And on e-commerce for instance, we look at the number of customers coming on e-commerce. I could go into all of the KPIs, but you really look at the number of customers coming in, what the affinity is, what the fallout rate is, and then you apply that model again and again and again, and step by step you start to reach the... I mean, where we are today is 40% penetration. The ambition is even higher. We will take it for a larger business from 20% to over 50% in penetration for e-commerce.
Amol Chaubal:
To answer your other question on margin expansion, look, the assumptions are very prudent. The underlying business that we are inheriting, we are only making modest assumptions of 30 to 40 basis points of margin expansion each year. Where the margin expansion really comes from is the cost and the revenue synergies, which as we outline, are very real, and prudently estimated, and have high degree of confidence that well achieve the cost synergies in three years, and the revenue synergies in five years. So we feel really comfortable and confident that we can get to 32% margin by year five.
Puneet Souda:
And Amol, following up on that margin question, if I may, at the Investor Day you had laid out a 35% off margin target for 2030, now its 32%. Obviously the mix is going to change here with pro forma.
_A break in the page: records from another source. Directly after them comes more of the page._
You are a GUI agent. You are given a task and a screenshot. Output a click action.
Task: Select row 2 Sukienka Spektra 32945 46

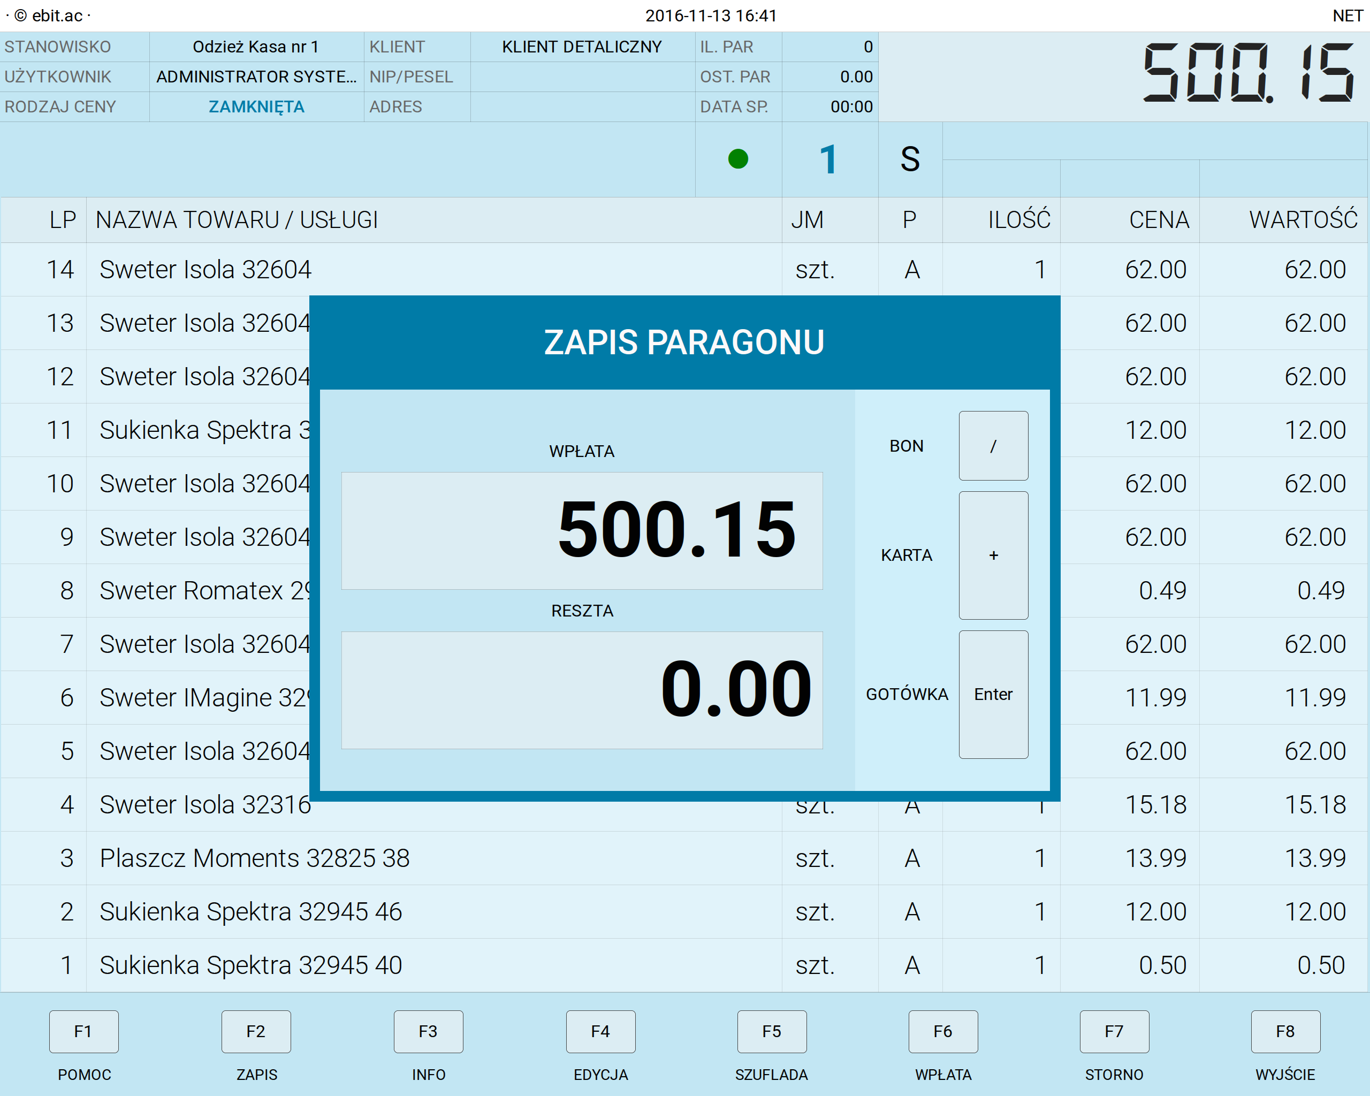tap(251, 912)
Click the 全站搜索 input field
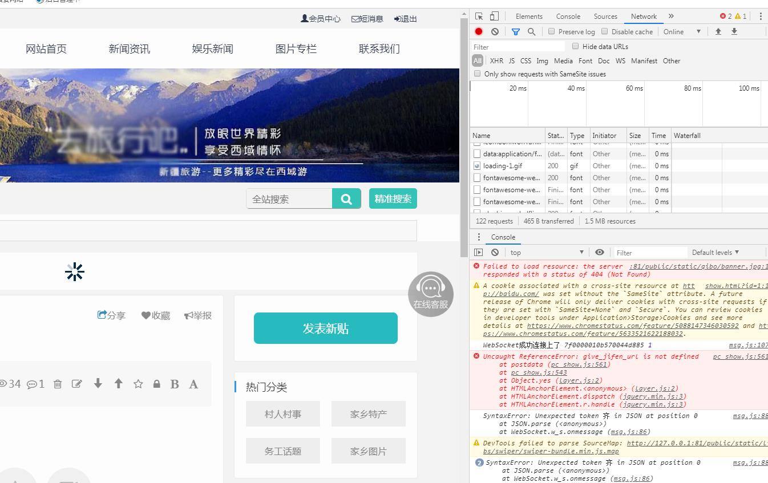Image resolution: width=768 pixels, height=483 pixels. (x=289, y=199)
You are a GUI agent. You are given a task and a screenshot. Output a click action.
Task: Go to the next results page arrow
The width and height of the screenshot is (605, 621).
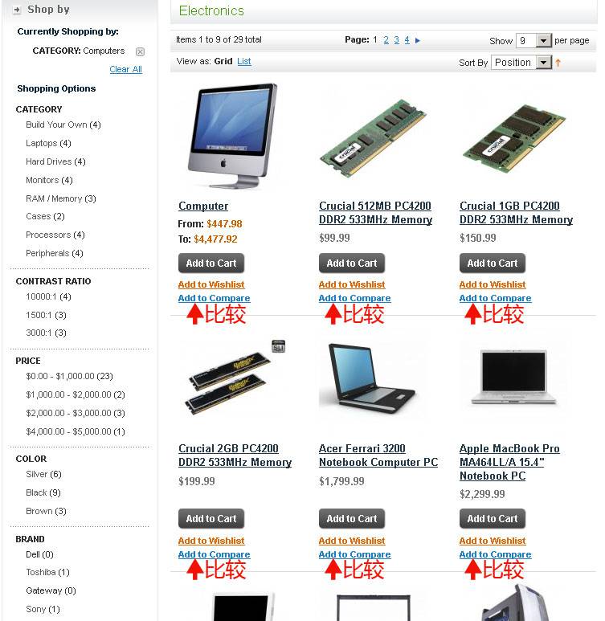pyautogui.click(x=417, y=40)
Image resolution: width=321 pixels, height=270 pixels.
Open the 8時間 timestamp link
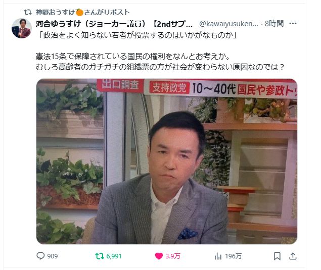coord(274,24)
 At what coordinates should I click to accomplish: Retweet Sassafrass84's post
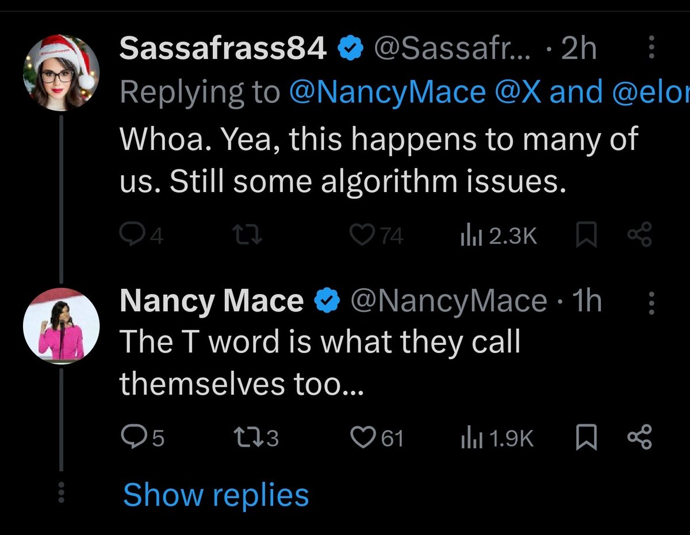[249, 234]
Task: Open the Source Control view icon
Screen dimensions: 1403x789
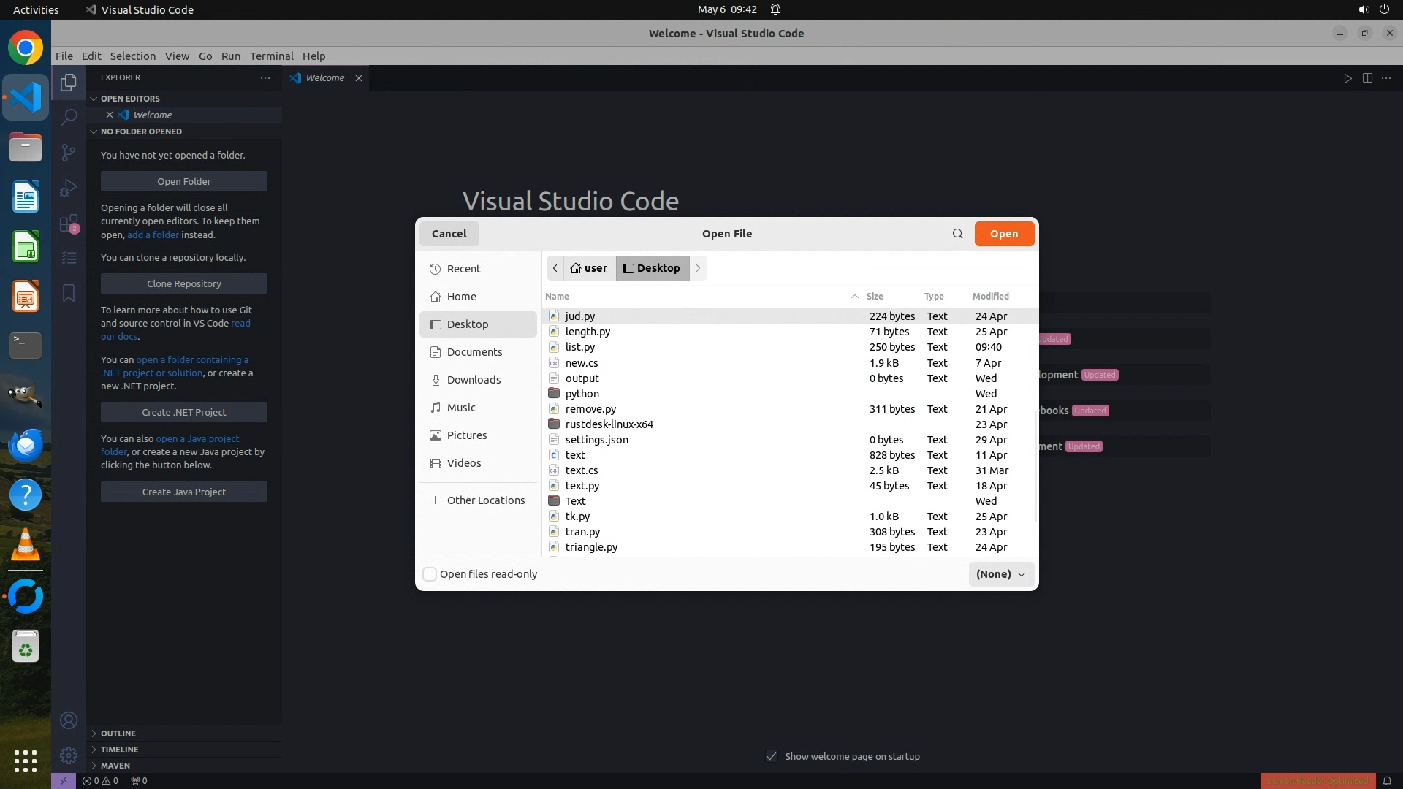Action: pos(69,152)
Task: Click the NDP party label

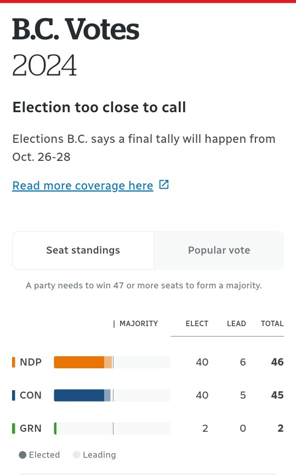Action: 31,362
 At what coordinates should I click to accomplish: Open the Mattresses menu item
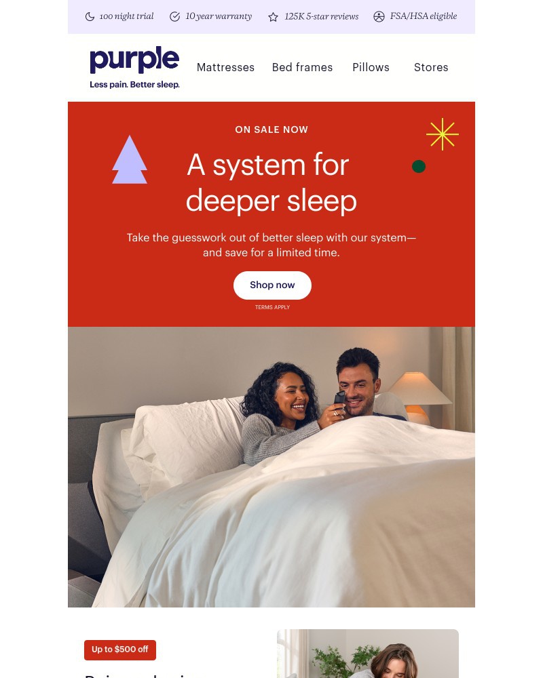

Can you maybe just help us understand, is there conservatism there? Wheres the room for upside? Because now youre projecting a forty-BPS margin expansion annually versus 60 to 70 BPS that you had before. Obviously this has implications for the valuation expectations for Waters that were established at the Investor Day. Thank you.
Amol Chaubal:
Look, the underlying Waters margin profile that we communicated on the Investor Day really doesnt change. The assumptions we are making on BDs standalone business are pretty prudent, and gives us a meaningful upside potential if we are able to execute all the programs that were inheriting from BD on margin expansion well. So weve really suggested those programs, if those programs really work well, there should be a meaningful upside to the standalone margin. And as we discussed on cost and revenue synergies, there is upside to those numbers, and that would further accrete the margin. Whats most critical is when you look at EPS. EPS is already accretive in the first year, and with what we are outlining producers meetings, EPS growth, so financially it is pretty robust. And then you take one step back and look how compelling the combination is. Not one, not two, but all the three life science adjacencies that we have get accelerated. It produces an amazing 70% annually recurring business that brings growth stability on the back of a business that has more than 80% of revenue coming from market-trusted iconic brands. We feel really great about this, because thats going to create long-term meaningful value for shareholders.
Moderator:
Our next question will come from Brandon Couillard with Wells Fargo. Please go ahead.
Brandon Couillard:
Hi, thanks. Good morning. Udit, I think the consensus is modeling somewhere around three to 4% organic growth for the BD assets next couple of years. How did you get comfortable that this business is a mid-single-digit plus-grower? Did you consider just acquiring the flow asset as opposed to the combined entity, to talk about the appeal of two different sides? Thanks.
Dr. Udit Batra:
Let me first start, and Ill let Tom comment on the transaction that was on offer. Look, historically the BD, Bioscience & Diagnostics business has grown mid-single-digit plus. And you rightly commented, there are two portions to it. The flow business, which historically has been a high single-digit grower through thick and thin, and the diagnostics business. And in the diagnostics business itself, 65% is microbiology, where BD defines the category globally. And that has been growing mid-single-digits long term. In the next few years, and in fact, just last year, BD launched first in the flow area, the FACSDiscover S8, which is a new platform, basically its setting a new standard in the industry. And the pre-sales have been tremendous from what we learned from the team. And on the microbiology side, the teams launching a new platform next year where the clinical studies are going extremely well.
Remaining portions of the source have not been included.